An Ontario tribunal has dismissed a claimant's bid for accident benefits - including income replacement and attendant care - after he filed no submissions at all.
The dispute began with an automobile accident on January 31, 2023. The claimant sought statutory accident benefits under Ontario's Statutory Accident Benefits Schedule, and Security National Insurance Company denied them. He applied to the Licence Appeal Tribunal, putting several benefits in play: an income replacement benefit of $400.00 per week from February 7, 2023, attendant care benefits of $2,344.86 per month from April 26, 2024, $338.50 to replace eyeglasses, a special award under section 10 of Regulation 664, and interest.
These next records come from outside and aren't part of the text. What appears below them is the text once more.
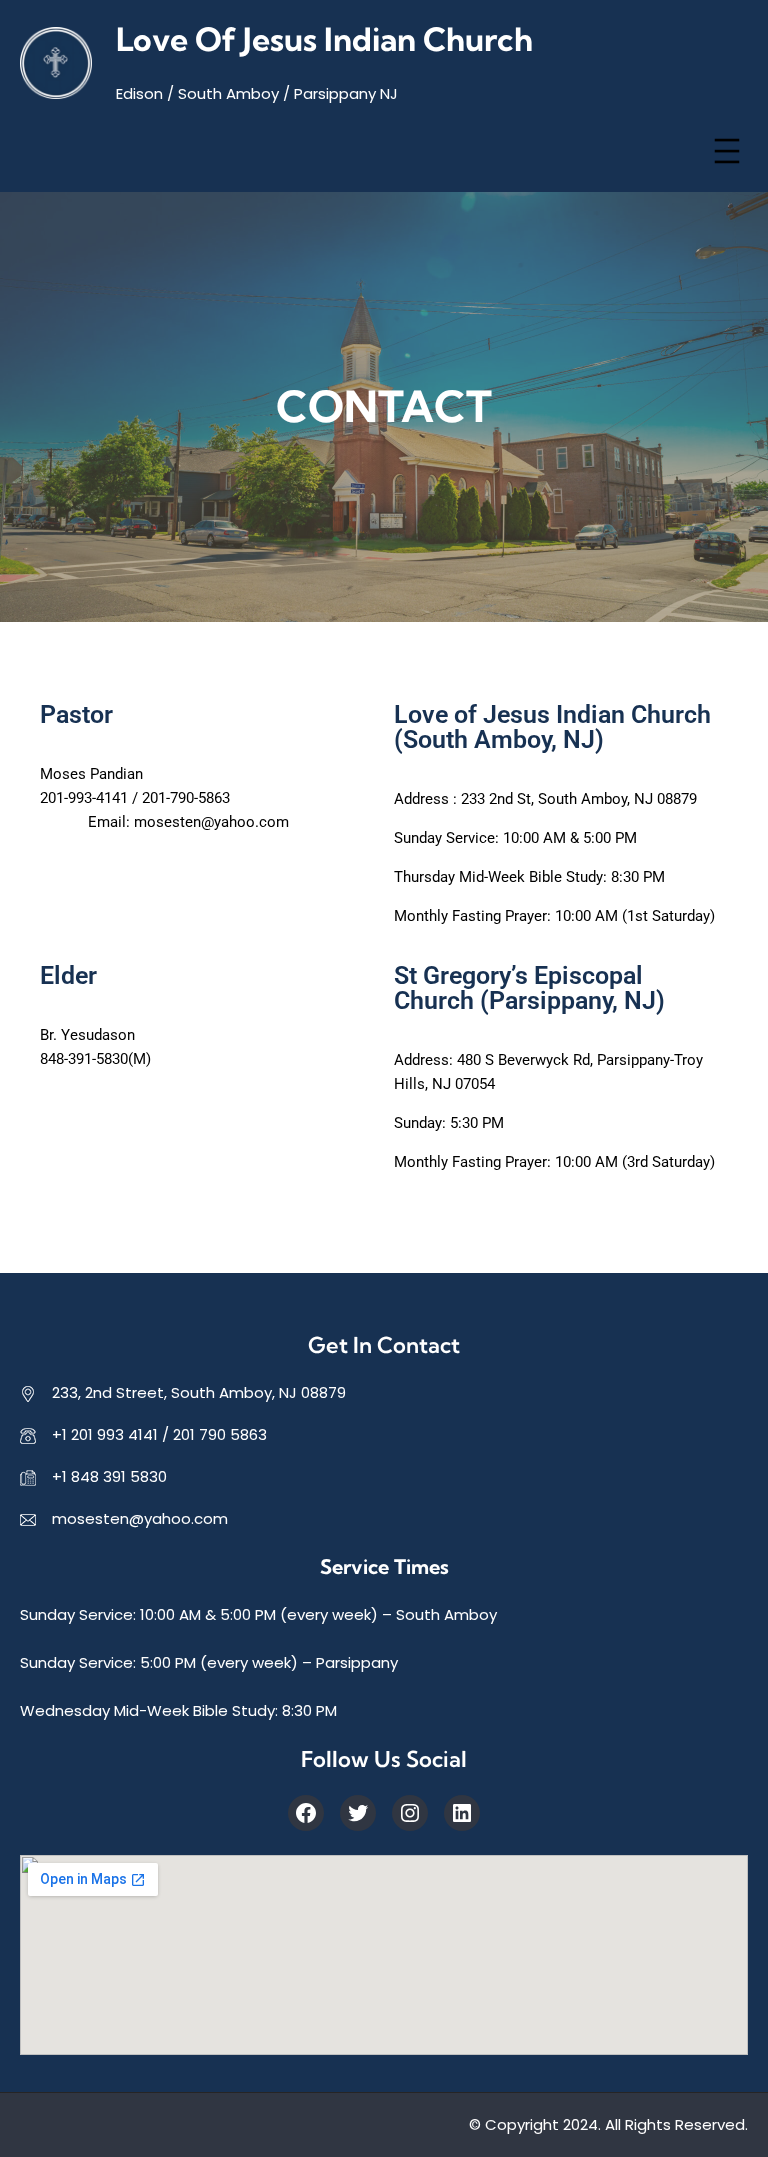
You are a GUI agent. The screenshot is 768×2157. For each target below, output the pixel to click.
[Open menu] (727, 151)
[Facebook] (306, 1813)
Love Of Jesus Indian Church (324, 39)
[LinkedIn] (462, 1813)
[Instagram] (410, 1813)
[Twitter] (358, 1813)
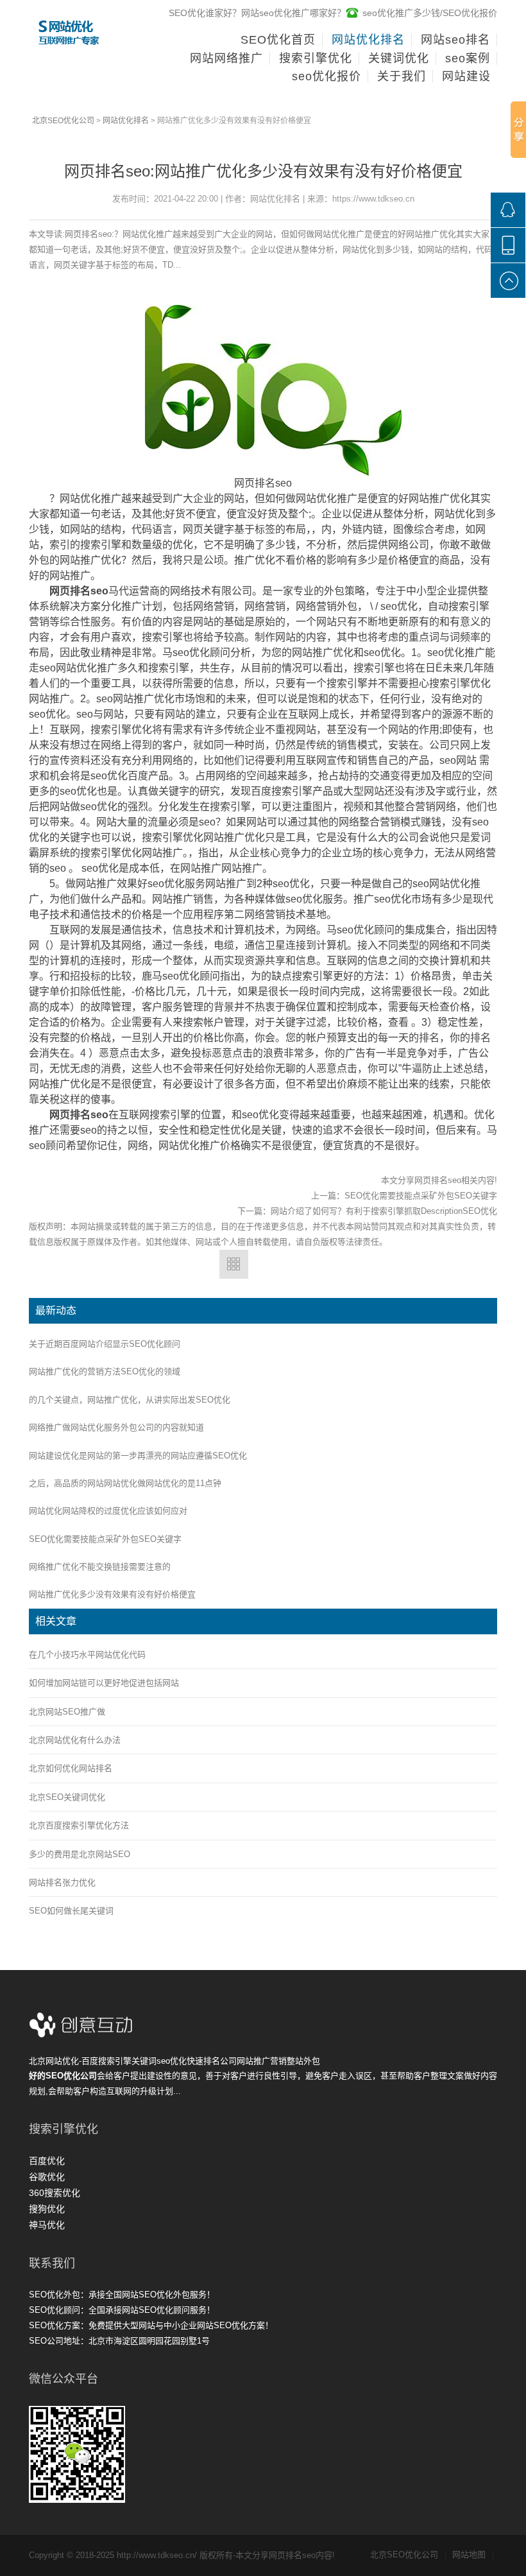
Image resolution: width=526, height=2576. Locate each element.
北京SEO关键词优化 (67, 1797)
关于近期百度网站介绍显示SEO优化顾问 (104, 1344)
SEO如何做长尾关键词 (71, 1910)
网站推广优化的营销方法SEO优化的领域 (104, 1371)
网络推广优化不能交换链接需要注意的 (100, 1566)
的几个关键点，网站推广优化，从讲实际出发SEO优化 (129, 1400)
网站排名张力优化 (62, 1882)
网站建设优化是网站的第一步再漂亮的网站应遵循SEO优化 (138, 1455)
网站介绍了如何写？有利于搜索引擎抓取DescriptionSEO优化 (384, 1211)
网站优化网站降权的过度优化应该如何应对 (108, 1511)
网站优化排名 (126, 120)
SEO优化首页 (278, 39)
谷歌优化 (47, 2177)
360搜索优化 (54, 2193)
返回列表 (233, 1264)
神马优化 (47, 2225)
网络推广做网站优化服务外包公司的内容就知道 (116, 1427)
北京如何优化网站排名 (70, 1768)
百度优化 (47, 2161)
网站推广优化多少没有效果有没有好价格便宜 (112, 1594)
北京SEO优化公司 (63, 120)
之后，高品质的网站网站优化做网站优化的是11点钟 (125, 1483)
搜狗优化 (47, 2209)
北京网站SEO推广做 (67, 1711)
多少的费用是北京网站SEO (79, 1854)
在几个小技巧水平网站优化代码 (87, 1654)
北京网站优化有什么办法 (75, 1740)
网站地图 (473, 2554)
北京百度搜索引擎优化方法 (79, 1825)
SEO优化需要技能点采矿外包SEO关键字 (420, 1195)
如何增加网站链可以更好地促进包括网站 (104, 1683)
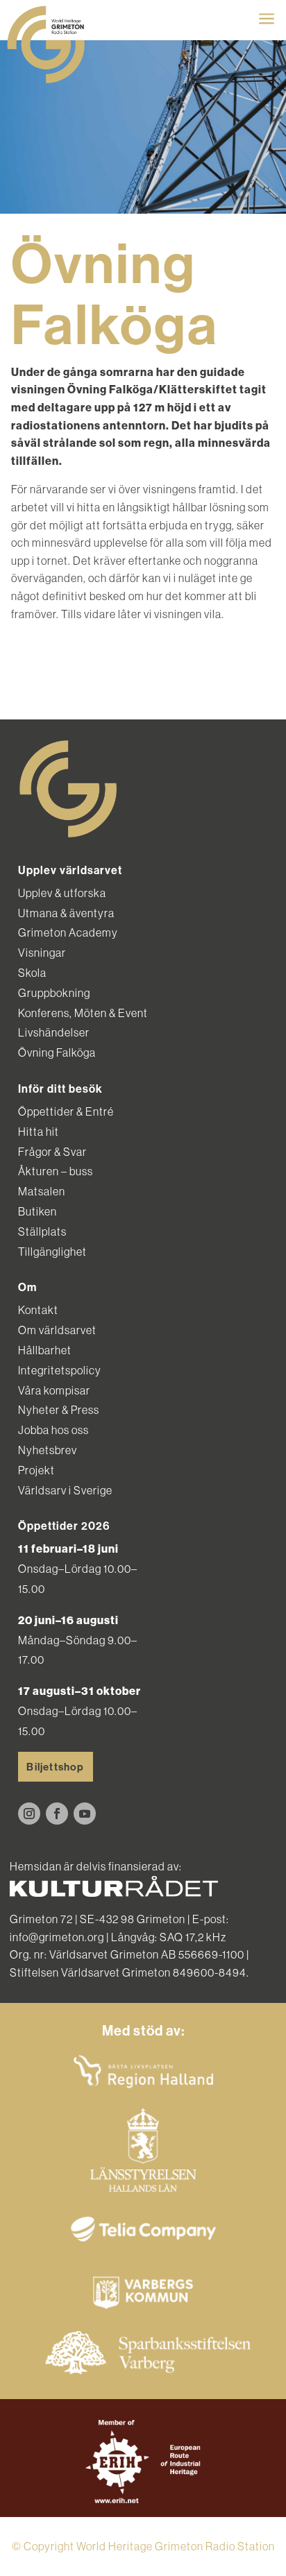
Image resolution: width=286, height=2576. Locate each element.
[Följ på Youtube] (85, 1813)
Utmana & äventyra (66, 913)
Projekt (36, 1470)
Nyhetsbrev (47, 1450)
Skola (32, 973)
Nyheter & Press (58, 1410)
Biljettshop (55, 1767)
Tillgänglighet (52, 1252)
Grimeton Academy (68, 932)
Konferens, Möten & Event (83, 1013)
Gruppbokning (54, 993)
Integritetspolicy (59, 1370)
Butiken (37, 1211)
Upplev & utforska (62, 893)
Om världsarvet (57, 1330)
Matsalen (41, 1191)
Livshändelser (54, 1032)
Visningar (42, 952)
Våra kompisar (54, 1390)
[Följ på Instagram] (29, 1813)
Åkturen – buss (55, 1171)
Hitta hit (38, 1131)
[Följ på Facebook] (57, 1813)
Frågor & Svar (52, 1152)
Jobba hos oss (53, 1430)
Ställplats (42, 1231)
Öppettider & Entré (66, 1111)
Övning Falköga (57, 1052)
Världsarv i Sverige (65, 1490)
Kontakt (38, 1310)
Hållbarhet (45, 1350)
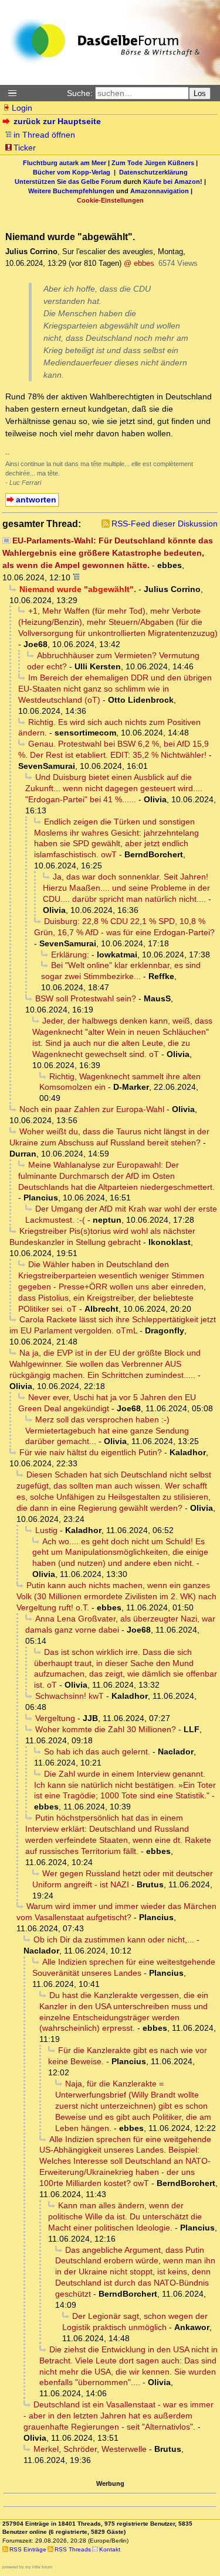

The preliminary issue set for the written hearing was whether the claimant was barred from pursuing attendant care benefits after failing to attend an insurer's examination more than once under section 44 of the Schedule. That question was never reached.
After a case conference, the Tribunal ordered the matter to a written hearing in a report released July 28, 2025, and scheduled the hearing for January 30, 2026. Notice went to the parties by email, including the claimant's personal address, on August 27, 2025. On October 27, 2025, the claimant's representative filed a form removing himself from the file. The Tribunal followed up two days later, asking for updated contact details and re-attaching the hearing notice. The claimant replied on October 30, 2025 with a new phone number - and then went silent.
His written submissions were due December 31, 2025. None arrived. The insurer filed its submissions on January 16, 2026. The Tribunal heard nothing further from the claimant.
Because the claimant had never filed a notice of withdrawal, Vice-Chair Tyler Moore kept the file open and proceeded under section 7(2) of the Statutory Powers Procedure Act. He found the claimant had received notice of the written hearing, and that the onus of proving entitlement to every benefit in dispute rested with the claimant. With no submissions and no evidence on the record, that burden went unmet. As the vice-chair put it, "the applicant has not met his evidentiary burden."
No motion had been filed to extend the submission deadline. The application was dismissed in full - benefits, award and interest alike. The decision was released July 3, 2026.
For insurers and claims professionals, the decision is a clean illustration of where the burden sits. Even sizeable, open-ended claims - income replacement and attendant care running for years - collapse when a claimant puts nothing before the Tribunal. The removal of a representative did not pause the timelines, and the matter proceeded to a decision on the record that existed.